Well, by US definitions, Hoboken is a terminal, while NYP is a through station. I'm sure that others prefer train stations of the Hoboken type also, but they just prefer them to be in Manhattan. (As far as the Farley Post Office goes, it's merely supposed to be a new concourse plus ticket/waiting area for Amtrak only, no NJT passengers permitted to loiter; there are no additional platforms going in at the same time of its planned opening.)
I agree that much of the Cutoff service should go to Penn station, and (let's be realistic here) an extra 2 or 3 round-trips a day will not break Penn Station's back, even if they were extra to the Dover trains, which they probably wouldn't be. The broader issue I was addressing was that of capacity. The plan proposed in Access to the Region's Core is a good one in terms of fluidity, but digging a tunnel through some of the thickest infrastructure in the world would make Robert Moses quiver in his grave. Besides, GCT is as much of a rush-hour mad house as the rest of them. The track capacity may be there, but funnelling all those extra people through the terminal and onto 42nd street or the overburdened Lex Ave line seems cumbersome for a multi-billion dollar investment. (Many say the 2nd Ave subway would take care of this, but it's hard to believe that both that and ARC's plan could be built in the city's financial atmpsphere.)
A more ready allieviation, and one that wouldn't necessarily pre-empt anything else financially, would be to bring Hoboken up to the throughput capacity of its earlier years -- primarily meaning greater ferry service. I may be mistaken, but I was under the impression that the increased service was going to be municipal (PA? NYDOT?).
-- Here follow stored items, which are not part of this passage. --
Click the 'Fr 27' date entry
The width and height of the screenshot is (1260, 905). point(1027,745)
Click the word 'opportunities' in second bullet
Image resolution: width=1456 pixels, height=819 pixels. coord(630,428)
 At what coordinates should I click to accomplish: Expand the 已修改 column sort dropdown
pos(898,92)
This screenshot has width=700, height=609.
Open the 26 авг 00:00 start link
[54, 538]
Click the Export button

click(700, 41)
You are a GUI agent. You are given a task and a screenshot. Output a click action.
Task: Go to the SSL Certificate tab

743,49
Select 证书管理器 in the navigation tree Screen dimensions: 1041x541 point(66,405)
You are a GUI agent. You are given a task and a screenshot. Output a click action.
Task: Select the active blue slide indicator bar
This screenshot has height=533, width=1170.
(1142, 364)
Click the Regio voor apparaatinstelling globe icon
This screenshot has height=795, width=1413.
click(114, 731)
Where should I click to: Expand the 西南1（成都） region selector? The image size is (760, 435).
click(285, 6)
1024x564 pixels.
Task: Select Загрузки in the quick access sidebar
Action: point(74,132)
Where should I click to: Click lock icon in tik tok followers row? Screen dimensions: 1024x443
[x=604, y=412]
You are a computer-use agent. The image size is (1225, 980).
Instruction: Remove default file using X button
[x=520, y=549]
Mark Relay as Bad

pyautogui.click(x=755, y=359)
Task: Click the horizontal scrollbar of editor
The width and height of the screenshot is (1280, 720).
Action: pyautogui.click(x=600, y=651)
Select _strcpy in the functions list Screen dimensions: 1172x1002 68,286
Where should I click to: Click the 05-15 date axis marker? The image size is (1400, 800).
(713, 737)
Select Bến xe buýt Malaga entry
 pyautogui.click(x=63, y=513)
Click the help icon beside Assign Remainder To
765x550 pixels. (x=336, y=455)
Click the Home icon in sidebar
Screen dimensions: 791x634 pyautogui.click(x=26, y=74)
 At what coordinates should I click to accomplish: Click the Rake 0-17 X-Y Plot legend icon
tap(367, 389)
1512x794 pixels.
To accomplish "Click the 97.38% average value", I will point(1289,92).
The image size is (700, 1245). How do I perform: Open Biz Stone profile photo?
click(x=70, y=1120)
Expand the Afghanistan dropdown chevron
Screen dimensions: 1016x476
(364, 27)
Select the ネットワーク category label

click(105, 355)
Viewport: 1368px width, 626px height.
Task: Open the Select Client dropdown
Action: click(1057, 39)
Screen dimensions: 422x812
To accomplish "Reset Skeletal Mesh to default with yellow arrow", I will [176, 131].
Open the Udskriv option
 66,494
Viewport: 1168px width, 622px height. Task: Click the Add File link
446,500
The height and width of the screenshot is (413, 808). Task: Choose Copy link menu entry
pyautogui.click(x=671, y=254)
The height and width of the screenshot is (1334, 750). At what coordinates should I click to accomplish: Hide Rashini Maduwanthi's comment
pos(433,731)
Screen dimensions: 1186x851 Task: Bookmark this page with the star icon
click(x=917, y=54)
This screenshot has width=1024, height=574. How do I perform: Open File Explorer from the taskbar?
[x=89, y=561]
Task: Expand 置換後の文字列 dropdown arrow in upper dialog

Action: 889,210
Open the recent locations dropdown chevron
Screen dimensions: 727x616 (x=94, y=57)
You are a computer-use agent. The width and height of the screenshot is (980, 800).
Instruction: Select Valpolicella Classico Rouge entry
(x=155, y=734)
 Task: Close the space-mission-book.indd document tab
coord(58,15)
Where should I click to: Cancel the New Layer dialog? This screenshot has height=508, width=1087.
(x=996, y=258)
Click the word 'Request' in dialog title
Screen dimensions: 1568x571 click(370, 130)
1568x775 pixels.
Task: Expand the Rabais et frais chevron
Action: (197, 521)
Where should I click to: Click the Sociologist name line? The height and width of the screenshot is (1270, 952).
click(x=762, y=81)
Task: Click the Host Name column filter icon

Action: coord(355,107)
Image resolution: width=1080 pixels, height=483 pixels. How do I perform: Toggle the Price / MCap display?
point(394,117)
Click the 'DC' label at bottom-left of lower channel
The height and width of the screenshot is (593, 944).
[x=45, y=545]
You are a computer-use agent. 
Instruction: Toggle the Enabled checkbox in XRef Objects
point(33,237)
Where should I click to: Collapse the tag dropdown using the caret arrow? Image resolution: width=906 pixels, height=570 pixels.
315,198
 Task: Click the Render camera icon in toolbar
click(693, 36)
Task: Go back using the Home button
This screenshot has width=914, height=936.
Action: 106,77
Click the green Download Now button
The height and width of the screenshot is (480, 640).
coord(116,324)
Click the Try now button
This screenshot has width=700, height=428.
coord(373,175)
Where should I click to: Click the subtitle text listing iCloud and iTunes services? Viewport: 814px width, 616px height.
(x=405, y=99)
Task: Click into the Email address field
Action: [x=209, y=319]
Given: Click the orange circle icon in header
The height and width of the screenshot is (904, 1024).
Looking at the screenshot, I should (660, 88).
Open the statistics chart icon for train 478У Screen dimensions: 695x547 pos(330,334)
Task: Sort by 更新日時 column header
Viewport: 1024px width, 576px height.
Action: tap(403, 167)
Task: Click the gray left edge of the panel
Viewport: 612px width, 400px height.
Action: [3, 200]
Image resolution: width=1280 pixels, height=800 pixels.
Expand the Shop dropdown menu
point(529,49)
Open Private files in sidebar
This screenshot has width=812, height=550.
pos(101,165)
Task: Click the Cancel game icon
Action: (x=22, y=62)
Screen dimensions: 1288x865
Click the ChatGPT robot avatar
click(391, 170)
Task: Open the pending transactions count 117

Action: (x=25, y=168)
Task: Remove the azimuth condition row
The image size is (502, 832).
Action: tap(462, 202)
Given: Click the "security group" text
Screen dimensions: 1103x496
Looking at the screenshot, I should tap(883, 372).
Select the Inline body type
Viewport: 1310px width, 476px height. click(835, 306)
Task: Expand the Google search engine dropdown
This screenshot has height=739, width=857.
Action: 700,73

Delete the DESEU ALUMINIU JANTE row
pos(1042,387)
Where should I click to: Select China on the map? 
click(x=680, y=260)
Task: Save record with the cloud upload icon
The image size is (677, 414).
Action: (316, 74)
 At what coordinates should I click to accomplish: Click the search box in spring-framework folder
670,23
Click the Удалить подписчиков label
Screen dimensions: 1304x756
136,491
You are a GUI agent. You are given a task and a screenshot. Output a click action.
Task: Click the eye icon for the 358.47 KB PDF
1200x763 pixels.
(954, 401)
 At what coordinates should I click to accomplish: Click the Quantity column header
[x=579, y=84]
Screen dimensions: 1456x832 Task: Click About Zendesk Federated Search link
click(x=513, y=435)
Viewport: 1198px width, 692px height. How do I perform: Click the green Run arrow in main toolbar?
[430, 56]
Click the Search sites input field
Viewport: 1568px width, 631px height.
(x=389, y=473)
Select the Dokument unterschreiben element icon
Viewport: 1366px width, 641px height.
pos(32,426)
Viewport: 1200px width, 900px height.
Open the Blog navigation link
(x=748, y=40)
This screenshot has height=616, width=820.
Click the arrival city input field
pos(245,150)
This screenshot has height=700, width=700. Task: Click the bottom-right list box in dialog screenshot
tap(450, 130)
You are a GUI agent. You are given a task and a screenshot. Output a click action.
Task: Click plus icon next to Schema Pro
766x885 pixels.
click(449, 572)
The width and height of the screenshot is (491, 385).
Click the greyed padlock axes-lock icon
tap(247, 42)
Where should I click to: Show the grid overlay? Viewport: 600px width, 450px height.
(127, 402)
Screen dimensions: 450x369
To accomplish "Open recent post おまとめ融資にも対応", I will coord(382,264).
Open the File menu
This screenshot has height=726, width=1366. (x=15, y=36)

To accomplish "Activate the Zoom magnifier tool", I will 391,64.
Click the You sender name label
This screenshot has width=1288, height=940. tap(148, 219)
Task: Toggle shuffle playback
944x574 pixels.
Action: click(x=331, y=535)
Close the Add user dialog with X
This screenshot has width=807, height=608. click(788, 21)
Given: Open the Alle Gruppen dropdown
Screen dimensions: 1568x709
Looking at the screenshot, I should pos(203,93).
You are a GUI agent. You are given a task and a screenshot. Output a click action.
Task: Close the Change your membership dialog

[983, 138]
I'm sure Imperatore wouldn't be interested in buying anything that could fit those gangways, and his present fleet wouldn't do the job. (Can you imagine those puny little things bumping into a real slip? They'd break.) Granted, most people would prefer to go straight to Manhattan, but if they were able to avoid the mess of Penn Station at a sacrifice of only 10-15 minutes (or none at all, depending on where they're going), they may be compelled to do so. The caveat is that the ferries would need to access viable points on Manhattan's waterfront (i.e. not NY Waterway's 38st terminal) where people can walk east without risking their lives on the West Side Hwy, or worse, taking a bus.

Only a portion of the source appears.